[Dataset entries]
——

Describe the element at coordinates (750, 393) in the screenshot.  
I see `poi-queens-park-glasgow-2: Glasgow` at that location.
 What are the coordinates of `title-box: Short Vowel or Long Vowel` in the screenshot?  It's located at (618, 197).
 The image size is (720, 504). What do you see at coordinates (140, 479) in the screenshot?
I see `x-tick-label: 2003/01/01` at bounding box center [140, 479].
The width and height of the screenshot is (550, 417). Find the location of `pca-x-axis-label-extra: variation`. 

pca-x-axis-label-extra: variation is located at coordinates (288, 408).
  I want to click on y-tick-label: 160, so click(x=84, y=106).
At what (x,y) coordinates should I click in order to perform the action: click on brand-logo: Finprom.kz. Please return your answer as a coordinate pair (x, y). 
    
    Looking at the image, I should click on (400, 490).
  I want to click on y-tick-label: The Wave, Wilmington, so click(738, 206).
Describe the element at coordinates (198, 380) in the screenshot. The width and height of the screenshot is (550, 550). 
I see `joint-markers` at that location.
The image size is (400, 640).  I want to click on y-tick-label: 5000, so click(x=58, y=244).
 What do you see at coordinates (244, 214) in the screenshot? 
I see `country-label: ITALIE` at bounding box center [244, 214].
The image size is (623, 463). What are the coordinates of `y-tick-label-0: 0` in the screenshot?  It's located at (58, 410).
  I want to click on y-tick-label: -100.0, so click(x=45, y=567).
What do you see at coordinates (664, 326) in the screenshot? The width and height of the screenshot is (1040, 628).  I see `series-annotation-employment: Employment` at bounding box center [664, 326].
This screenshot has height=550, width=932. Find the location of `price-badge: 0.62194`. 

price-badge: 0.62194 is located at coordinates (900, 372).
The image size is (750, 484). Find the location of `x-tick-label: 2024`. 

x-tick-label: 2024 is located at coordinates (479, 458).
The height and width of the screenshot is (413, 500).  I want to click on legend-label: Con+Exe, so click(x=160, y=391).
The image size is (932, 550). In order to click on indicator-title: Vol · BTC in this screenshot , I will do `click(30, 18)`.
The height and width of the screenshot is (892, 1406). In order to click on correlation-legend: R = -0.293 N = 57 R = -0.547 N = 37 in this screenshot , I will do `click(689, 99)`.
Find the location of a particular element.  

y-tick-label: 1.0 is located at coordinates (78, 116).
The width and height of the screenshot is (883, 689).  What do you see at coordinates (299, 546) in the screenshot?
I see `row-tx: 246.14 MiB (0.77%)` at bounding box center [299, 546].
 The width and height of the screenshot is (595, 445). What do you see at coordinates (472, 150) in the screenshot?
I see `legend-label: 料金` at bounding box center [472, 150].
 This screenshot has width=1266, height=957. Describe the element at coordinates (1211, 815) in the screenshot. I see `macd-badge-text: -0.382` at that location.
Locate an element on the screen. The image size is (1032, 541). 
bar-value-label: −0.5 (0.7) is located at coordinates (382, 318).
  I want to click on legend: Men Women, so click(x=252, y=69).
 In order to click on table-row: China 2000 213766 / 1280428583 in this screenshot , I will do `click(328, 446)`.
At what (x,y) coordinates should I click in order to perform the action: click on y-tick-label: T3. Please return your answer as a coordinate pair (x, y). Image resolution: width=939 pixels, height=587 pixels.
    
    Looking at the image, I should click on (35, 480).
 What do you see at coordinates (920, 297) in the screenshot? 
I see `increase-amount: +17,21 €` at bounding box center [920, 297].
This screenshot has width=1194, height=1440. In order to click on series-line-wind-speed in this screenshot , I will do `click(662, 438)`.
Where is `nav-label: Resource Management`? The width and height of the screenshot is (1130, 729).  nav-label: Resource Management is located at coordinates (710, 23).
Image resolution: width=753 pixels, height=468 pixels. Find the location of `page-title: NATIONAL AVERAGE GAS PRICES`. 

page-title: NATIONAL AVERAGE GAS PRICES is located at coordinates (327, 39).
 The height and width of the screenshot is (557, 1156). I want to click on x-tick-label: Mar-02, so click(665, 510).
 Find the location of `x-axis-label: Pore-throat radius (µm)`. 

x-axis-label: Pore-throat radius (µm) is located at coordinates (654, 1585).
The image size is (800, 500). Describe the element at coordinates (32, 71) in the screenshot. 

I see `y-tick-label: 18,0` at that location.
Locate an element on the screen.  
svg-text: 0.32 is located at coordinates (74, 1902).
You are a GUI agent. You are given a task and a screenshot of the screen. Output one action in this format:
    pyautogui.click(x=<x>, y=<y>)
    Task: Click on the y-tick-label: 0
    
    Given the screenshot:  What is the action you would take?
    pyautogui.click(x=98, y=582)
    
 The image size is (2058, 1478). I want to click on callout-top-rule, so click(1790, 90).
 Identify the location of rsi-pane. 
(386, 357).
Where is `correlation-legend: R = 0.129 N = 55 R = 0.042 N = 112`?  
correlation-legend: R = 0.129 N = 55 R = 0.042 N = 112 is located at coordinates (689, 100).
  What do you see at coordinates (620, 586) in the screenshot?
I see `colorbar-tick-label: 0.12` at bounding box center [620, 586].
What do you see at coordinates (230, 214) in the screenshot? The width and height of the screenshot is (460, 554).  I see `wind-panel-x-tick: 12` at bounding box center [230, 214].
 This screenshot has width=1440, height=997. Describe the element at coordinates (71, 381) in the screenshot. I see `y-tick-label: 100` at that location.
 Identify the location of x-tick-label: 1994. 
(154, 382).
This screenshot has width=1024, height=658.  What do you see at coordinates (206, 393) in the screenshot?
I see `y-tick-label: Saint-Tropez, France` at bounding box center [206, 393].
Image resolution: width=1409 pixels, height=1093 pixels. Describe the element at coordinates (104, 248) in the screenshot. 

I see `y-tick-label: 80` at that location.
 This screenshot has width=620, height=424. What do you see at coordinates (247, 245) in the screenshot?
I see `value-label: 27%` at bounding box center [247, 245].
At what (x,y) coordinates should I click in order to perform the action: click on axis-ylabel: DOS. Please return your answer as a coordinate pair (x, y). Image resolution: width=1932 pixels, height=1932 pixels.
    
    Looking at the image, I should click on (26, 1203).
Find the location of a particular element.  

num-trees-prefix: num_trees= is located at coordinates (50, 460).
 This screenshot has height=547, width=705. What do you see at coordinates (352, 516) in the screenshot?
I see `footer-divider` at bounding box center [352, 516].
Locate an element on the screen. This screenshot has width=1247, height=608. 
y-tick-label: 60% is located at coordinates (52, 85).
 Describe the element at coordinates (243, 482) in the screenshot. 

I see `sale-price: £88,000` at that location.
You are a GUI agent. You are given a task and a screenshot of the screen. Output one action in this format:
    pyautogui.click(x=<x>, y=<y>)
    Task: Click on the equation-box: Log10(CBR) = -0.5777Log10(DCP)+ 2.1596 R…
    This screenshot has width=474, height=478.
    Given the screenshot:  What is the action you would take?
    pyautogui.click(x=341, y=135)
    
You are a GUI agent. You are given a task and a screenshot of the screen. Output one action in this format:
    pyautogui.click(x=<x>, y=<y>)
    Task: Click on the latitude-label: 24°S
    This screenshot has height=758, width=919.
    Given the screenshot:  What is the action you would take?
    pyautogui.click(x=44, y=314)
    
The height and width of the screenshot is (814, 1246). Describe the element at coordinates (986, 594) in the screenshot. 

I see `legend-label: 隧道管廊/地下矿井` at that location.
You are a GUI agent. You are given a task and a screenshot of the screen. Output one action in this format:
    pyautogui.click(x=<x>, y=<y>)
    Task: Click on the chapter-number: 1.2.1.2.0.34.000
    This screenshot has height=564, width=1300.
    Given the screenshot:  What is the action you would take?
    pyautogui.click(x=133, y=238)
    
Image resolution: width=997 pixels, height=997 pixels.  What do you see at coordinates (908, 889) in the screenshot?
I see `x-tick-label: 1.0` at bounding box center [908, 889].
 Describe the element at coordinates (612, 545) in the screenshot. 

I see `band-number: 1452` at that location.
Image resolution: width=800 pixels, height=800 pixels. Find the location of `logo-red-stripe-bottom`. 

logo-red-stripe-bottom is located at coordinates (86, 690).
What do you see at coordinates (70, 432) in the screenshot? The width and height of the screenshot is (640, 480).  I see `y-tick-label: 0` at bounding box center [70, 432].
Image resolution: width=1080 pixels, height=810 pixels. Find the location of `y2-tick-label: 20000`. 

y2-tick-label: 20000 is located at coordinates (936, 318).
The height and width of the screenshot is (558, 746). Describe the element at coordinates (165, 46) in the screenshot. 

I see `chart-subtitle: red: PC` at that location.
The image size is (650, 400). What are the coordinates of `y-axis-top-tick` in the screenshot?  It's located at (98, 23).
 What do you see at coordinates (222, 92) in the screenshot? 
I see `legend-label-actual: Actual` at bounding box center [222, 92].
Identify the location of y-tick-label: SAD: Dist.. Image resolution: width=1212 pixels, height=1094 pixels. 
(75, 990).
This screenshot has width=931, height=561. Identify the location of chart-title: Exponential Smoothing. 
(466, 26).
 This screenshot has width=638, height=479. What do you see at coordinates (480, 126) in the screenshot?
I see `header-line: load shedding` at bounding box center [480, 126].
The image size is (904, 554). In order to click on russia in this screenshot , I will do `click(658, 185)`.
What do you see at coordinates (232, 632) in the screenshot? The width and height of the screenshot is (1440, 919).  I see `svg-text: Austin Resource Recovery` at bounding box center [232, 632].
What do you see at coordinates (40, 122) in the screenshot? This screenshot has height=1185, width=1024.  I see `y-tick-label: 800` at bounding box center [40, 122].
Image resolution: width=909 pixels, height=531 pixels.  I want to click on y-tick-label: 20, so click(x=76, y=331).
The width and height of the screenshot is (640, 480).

——

• Activity
Please rewrite the stretch from the start of the entries through the line containing "I want to click on y-tick-label: 160, so", replacing "Find the location of" with "Locate" and leaving everything else unchanged.

• Written response
Describe the element at coordinates (750, 393) in the screenshot.  
I see `poi-queens-park-glasgow-2: Glasgow` at that location.
 What are the coordinates of `title-box: Short Vowel or Long Vowel` in the screenshot?  It's located at (618, 197).
 The image size is (720, 504). What do you see at coordinates (140, 479) in the screenshot?
I see `x-tick-label: 2003/01/01` at bounding box center [140, 479].
The width and height of the screenshot is (550, 417). Locate `pca-x-axis-label-extra: variation`. 

pca-x-axis-label-extra: variation is located at coordinates (288, 408).
  I want to click on y-tick-label: 160, so click(x=84, y=106).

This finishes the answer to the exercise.